At the bootstrap phase 203, the computing system 201 may use test data subset 204, at operation 210, to train the bias-cleared model 218, which may be similar to the bias-cleared model 108 of FIG. 1 . The computing system 201 may train the bias-cleared model 218, for example, using a SGD method as described herein. In some examples, the operation 210 may generate more than one candidate bias-cleared model. The candidate bias-cleared models, including properties thereof, may be provided to a user, such as the user 132 of FIG. 1 . The user may select the best model according to fairness constraints at operation 212. In some examples, the operation 212 may include executing the various candidate fair models using subset 208 of the test data set 202.

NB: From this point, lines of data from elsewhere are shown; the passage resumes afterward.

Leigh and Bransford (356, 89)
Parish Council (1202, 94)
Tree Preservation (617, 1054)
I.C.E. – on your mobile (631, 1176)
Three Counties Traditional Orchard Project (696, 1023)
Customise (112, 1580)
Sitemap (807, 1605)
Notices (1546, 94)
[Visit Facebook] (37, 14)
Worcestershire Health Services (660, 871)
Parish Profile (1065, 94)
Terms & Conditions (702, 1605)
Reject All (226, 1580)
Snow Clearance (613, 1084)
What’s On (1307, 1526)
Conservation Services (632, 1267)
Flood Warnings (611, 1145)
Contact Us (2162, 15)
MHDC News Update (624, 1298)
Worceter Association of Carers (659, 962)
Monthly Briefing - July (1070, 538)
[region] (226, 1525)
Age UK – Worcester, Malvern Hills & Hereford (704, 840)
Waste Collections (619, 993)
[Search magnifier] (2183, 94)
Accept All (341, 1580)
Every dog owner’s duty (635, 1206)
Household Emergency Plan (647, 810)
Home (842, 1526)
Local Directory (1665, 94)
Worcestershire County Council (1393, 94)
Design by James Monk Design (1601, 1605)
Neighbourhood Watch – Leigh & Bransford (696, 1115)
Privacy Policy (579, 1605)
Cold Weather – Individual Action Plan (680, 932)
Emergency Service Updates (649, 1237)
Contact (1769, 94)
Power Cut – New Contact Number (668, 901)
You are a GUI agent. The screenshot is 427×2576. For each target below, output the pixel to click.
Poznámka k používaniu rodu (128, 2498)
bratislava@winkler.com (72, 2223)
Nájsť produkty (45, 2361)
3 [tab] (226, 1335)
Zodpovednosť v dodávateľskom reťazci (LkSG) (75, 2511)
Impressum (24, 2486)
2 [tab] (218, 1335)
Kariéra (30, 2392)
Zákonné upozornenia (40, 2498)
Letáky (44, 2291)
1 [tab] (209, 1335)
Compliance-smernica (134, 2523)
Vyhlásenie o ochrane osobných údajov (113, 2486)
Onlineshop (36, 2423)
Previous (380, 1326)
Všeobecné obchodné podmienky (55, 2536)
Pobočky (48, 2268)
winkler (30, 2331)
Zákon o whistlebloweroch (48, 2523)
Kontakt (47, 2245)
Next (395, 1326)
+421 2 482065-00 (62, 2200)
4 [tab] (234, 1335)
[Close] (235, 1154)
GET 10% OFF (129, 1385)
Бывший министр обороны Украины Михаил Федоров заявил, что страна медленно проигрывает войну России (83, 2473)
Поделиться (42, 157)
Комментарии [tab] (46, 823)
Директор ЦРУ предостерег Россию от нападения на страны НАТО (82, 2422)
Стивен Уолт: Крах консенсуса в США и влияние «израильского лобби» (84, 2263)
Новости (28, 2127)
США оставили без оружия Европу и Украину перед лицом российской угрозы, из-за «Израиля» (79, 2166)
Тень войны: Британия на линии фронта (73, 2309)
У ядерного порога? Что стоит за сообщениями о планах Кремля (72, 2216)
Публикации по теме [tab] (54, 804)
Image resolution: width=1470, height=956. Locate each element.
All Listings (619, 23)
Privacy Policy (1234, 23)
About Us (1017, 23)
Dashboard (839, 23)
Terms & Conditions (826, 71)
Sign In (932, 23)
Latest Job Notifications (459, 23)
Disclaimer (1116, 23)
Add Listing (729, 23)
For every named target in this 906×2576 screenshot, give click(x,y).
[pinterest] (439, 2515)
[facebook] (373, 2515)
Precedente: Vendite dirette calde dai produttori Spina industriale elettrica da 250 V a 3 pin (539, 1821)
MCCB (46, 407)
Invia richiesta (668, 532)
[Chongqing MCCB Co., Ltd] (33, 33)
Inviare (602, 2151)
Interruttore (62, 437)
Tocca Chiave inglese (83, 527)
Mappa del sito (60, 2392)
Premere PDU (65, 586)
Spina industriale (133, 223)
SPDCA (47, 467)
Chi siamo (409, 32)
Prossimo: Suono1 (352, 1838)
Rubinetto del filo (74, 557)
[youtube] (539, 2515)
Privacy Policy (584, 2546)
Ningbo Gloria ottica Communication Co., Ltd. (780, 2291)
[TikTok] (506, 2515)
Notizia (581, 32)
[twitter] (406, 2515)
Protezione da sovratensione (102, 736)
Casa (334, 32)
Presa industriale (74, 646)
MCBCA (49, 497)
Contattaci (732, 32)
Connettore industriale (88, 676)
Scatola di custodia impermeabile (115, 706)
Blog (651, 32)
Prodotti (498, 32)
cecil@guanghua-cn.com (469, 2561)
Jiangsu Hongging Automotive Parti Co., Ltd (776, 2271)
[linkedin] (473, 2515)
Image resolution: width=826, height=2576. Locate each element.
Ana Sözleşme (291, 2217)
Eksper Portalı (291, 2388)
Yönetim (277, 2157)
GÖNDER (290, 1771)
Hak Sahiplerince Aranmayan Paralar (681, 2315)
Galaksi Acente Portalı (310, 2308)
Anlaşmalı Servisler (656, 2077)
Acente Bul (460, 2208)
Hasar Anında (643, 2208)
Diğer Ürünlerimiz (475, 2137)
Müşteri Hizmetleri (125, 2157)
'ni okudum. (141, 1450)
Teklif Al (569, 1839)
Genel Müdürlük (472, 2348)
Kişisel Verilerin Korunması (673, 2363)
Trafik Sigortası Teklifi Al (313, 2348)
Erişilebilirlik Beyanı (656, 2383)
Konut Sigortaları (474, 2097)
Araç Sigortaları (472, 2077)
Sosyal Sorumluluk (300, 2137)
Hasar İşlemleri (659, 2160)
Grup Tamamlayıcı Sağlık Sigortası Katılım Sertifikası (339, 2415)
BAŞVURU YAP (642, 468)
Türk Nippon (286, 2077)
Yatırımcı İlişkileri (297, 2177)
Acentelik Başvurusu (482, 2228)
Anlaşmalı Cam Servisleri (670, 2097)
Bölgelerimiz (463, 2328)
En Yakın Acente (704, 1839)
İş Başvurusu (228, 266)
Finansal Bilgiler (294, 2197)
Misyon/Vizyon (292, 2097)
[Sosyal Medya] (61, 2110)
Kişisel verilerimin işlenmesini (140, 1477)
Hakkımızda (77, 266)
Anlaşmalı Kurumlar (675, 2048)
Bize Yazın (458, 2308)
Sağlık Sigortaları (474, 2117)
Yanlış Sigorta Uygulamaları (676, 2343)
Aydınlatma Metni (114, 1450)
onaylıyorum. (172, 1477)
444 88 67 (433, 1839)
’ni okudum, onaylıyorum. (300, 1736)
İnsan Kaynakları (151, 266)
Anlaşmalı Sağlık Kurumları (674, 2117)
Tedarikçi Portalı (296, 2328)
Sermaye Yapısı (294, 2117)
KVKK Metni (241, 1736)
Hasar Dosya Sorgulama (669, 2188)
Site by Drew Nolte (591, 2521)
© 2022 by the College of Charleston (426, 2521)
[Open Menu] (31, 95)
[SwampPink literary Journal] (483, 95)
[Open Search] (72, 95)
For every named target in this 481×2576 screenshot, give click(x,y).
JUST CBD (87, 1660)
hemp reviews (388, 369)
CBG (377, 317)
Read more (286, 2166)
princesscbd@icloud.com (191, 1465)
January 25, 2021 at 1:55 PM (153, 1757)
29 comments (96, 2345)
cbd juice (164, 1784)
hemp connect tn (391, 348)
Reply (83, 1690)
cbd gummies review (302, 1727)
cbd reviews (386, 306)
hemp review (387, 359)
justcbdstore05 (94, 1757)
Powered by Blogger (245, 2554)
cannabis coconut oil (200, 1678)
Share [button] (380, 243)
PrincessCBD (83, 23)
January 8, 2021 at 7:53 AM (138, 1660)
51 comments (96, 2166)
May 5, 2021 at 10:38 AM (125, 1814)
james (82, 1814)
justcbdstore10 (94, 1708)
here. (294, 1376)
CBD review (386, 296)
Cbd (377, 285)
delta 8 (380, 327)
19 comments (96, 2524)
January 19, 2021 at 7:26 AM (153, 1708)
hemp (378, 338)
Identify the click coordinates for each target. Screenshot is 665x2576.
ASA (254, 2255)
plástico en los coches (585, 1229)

At the training phase 205, the computing system 201 may utilize the bias-cleared model 218 and a differential privacy model 214 to execute various training epochs for the bias-cleared private model 220 at operation 216, as described herein. For example, the training phase 205 may utilize test data subset 206. Test data subset 206 may be provided as input to the bias-cleared model 218 and to the bias-cleared private model 220 in one or more batches for each training epoch. An explainer model, such as the explainer model 116, may be used to generate explanation data for the bias-cleared model 218 and for the bias-cleared private model 220 in each training epoch. An explanation loss may be determined for each epoch. The explanation loss, a utility loss, and noise generated by the differential privacy model 214 may be used to update the bias-cleared private model 220 at each epoch, for example, by modifying one or more weights of the bias-cleared private model 220.
FIG. 3 is a flowchart showing one example of a process flow 300 that may be executed in the environment 100 of FIG. 1 to generate the bias-cleared private model. The process flow 300 may be executed by a computing system, such as the computing system 101 of FIG. 1 and/or the computing system 201 of FIG. 2 . At operation 302, the computing system may train a bias-cleared model. The bias-cleared model may be trained according to one or more fairness constraints, as described herein. At operation 304, the computing system may generate bias-cleared model explanation data describing one or more explanations of the bias-cleared model. The bias-cleared model explanation data may be generated using an explainer model, for example, as described herein. At operation 306, the computing system may train the bias-cleared private model using bias-cleared model explanations and random data generated by the differential privacy system 126.
In FIG. 3 , the operation 302 may correspond to the bootstrap phase 102, 203 described with respect FIGS. 1 and 2 . The operation 306 may correspond to the training phase 104, 205 described with respect to FIGS. 1 and 2 . The generating of the bias-cleared model explanations at operation 304 may be a part of the bootstrap phase and/or part of the training phase. In some examples, the explainer model may generate the bias-cleared model explanations based on a response of the bias-cleared model to training data and/or test data. During execution of the operation 306, the computing system may access the bias-cleared model explanations and utilize them, as described herein. In other examples, the explainer model may generate bias-cleared model explanations during the respective epochs of the training phase, for example, as described with respect to ALGORITHM 2 and FIG. 2 . Also, in some examples the model explanations can be based on the same training data used to train the bias-cleared private model.
FIG. 4 is a flowchart showing one example of a process flow 400 that may be executed to train a bias-cleared private model. For example, the process flow 400 shows one example manner in which the training phase 104, 205 of the arrangement 200 may be executed. The process flow 400 may be executed at the computing system 101 and/or 201 and, in some examples, may be executed by the explanation-based trainer system 124 of FIG. 1 .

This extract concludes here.